Abramson was born on September 7, 1944, in Pittsburgh but was raised in Philadelphia. She completed her bachelor's degree at Elmira College in 1966 and acquired a master's degree in journalism from American University in 1975.

== Career ==
Abramson began her career as an account executive at Abramson Himelfarb. She later transitioned to the role of promotion director for the Sentinel Newspapers. In 1979, she joined Hager, Sharp & Abramson, a firm in Washington, D.C., eventually leading to the foundation of Abramson Communications in 1989.

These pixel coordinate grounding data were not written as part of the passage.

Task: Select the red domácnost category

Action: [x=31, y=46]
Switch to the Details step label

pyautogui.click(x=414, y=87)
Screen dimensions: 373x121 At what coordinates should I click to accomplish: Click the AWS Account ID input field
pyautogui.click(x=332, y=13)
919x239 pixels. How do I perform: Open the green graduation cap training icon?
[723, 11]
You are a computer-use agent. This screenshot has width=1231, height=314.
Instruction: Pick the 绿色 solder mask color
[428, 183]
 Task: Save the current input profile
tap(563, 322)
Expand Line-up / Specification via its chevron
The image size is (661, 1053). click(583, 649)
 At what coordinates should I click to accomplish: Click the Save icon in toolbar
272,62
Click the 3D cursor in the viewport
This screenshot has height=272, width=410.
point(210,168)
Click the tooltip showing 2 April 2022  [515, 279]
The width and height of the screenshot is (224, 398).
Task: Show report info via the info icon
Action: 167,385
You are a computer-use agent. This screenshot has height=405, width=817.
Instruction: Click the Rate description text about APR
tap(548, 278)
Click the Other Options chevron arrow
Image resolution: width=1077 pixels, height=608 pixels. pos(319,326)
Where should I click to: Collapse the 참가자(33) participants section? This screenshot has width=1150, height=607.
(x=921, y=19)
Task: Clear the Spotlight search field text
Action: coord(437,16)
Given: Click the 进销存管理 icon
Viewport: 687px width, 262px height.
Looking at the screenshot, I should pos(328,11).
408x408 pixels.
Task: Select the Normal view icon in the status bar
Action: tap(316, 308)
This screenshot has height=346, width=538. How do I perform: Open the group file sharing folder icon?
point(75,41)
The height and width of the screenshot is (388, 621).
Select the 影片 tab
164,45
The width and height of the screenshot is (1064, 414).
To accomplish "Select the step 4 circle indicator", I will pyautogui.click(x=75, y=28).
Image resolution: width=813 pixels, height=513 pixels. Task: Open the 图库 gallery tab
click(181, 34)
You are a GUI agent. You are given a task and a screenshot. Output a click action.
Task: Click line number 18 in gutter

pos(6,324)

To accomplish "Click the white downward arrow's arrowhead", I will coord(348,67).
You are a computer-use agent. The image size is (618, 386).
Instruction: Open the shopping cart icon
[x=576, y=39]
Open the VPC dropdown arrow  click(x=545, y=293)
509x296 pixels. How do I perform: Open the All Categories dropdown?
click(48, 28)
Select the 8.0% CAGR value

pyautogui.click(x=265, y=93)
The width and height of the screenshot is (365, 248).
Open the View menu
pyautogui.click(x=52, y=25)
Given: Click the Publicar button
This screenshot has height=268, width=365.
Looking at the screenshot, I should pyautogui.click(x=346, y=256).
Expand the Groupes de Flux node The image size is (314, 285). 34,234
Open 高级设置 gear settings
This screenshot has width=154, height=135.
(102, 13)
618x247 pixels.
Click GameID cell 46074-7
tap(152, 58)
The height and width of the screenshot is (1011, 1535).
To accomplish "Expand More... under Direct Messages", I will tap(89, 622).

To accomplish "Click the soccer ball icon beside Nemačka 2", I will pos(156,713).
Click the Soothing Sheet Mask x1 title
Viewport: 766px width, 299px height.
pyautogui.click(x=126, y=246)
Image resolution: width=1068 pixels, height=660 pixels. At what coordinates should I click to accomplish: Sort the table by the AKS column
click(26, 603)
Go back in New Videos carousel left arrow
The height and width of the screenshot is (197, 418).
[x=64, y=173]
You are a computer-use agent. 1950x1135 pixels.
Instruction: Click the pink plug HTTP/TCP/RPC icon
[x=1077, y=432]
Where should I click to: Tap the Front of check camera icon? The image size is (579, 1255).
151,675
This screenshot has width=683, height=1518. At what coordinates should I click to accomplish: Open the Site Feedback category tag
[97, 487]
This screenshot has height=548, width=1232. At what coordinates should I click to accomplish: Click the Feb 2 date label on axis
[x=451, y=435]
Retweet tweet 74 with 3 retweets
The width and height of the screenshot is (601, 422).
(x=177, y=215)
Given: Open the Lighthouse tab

In 1997, Abramson established the Women's Growth Capital Fund, a venture capital fund dedicated to investing in women-owned businesses. This initiative was a response to challenges she faced in obtaining credit, even post the enactment of the 1974 Equal Credit Opportunity Act. The fund successfully attracted $8 million in venture capital in its inaugural year and achieved a designation from the U.S. Small Business Administration. Over the first five years of the fund, Abramson raised approximately $30 million and invested into a variety of companies.

== Personal life ==
Outside her business pursuits, Abramson was involved in various civic and professional organizations in Washington, including the Georgetown Day School and the Edlavitch Jewish Community Center.

She was first married to David B. Abramson, which ended in divorce. Later, she married Les Silverman, a senior partner emeritus at McKinsey & Co. Abramson is survived by two daughters from her first marriage, a stepdaughter, a sister, and five grandchildren.